Uno: educación; dos: educación; tres: educación

Por: Lic. César Sánchez Olivencia.
Uno: educación; dos: educación; tres: educación
Foto: Medios

- “Miedos literarios no tengo ninguno. Siempre he sabido muy bien lo que quiero hacer y me levanto y lo hago. Me levanto por la mañana y a las siete y ocho estoy escribiendo. Ya tengo mis notas y ya empiezo. Así que entre mis libros, mi mujer, mis amigos y mis amores, ya tengo bastantes razones para seguir viviendo.”

Carlos Fuentes ha muerto y Artemio Cruz vive. Es el misterio de la literatura, que compartimos todos los que amamos la narrativa. Terminó de escribir su novela Federico  en su balcón, en la que planteaba un diálogo con el filósofo alemán Friedrich Nietzsche y llegó a entregar los originales a la editorial Alfaguara. Este es Carlos Fuentes: un hombre que amaba la educación.

Ha dejado dos obras listas para su publicación: un ensayo titulado Personas y una novela para su próxima entrega que titulaba El baile del centenario.Sobre este ensayo, Fuentes decía que se tenía que "apurar a publicarlo", porque contiene sus impresiones acerca de personas ya fallecidas, que más habían influido en su vida.

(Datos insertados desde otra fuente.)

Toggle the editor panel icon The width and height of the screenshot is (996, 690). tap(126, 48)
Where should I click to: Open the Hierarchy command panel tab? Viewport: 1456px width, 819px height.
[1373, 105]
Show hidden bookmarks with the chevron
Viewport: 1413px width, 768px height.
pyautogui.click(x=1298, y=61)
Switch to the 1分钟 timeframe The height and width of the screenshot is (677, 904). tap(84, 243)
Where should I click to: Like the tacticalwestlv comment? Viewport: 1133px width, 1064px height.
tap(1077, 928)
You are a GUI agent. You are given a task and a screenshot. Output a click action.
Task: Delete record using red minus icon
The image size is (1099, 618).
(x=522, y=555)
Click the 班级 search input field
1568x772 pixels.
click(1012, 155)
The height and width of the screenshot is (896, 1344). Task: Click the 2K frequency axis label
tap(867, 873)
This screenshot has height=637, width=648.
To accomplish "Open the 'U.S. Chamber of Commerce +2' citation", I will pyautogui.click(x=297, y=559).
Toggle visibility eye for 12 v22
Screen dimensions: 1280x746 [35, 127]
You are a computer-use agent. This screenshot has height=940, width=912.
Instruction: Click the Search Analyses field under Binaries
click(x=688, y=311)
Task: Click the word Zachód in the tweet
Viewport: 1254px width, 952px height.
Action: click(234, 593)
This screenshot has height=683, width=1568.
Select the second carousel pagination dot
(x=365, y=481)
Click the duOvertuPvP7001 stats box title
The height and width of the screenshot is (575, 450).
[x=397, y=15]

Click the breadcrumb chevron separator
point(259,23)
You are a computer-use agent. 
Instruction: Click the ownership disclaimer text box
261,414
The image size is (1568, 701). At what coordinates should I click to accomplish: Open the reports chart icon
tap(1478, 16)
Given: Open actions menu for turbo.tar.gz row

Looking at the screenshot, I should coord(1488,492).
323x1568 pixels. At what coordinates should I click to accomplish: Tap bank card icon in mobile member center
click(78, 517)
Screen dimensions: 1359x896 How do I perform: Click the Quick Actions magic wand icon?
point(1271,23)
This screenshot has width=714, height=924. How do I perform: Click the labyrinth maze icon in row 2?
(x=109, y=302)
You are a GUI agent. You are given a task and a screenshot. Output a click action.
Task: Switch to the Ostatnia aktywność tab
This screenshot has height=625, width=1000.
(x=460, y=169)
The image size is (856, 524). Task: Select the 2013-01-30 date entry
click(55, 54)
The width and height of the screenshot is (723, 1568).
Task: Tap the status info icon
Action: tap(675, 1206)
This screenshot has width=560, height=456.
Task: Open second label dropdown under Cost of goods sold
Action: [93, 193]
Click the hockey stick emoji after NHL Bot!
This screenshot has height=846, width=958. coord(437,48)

- “Siempre tengo un proyecto pendiente”.

Sus cuentos, novelas y ensayos están inspirados principalmente por la historia y la problemática de México, pero él fue un hombre universal, que conoció muchas literaturas, en muchas lenguas, y que vivió de una manera comprometida todos los grandes problemas políticos y culturales de su tiempo (…)gran trabajador, disciplinado y entusiasta, que escribe todo con brillantez y buena prosa", dice el Nobel Mario Vargas Llosa.

La obra de Carlos Fuentes  es moderna desde el punto de vista de las estructuras, el estilo, el manejo de los recursos técnicos que definen la literatura del siglo veinte, es también una demostración de dominio sobre los temas más tradicionales de la literatura latinoamericana, que se inserta en la producción literaria de todos los tiempos y todas las latitudes..

Los temas, estructuras, técnicas revelan una concepción humana de los hombres y las mujeres que retrata. La representación de los personajes creados por Fuentes nos permite darnos buena cuenta de la complejidad inextricable del ser humano, de sus quehaceres, de sus circunstancias, de su personalidad y de la realidad social en las que interactúan.

Fuentes  propone la exploración de la interioridad humana como matriz real del todo:

- “.. para SER, el hombre debe asesinar al Tiempo... El hombre actual vive, no para él, sino para su proyección en el futuro. No existe el hombre. Existe SU participación en el Tiempo... Y así nunca trascenderá el Hombre al Hombre, sino al vacío. El Tiempo debe detenerse, el Hombre debe salir del océano asfixiante de relojes suizos en el cual diluye su promesa. Al perder al Tiempo el Hombre encontrará al Hombre”.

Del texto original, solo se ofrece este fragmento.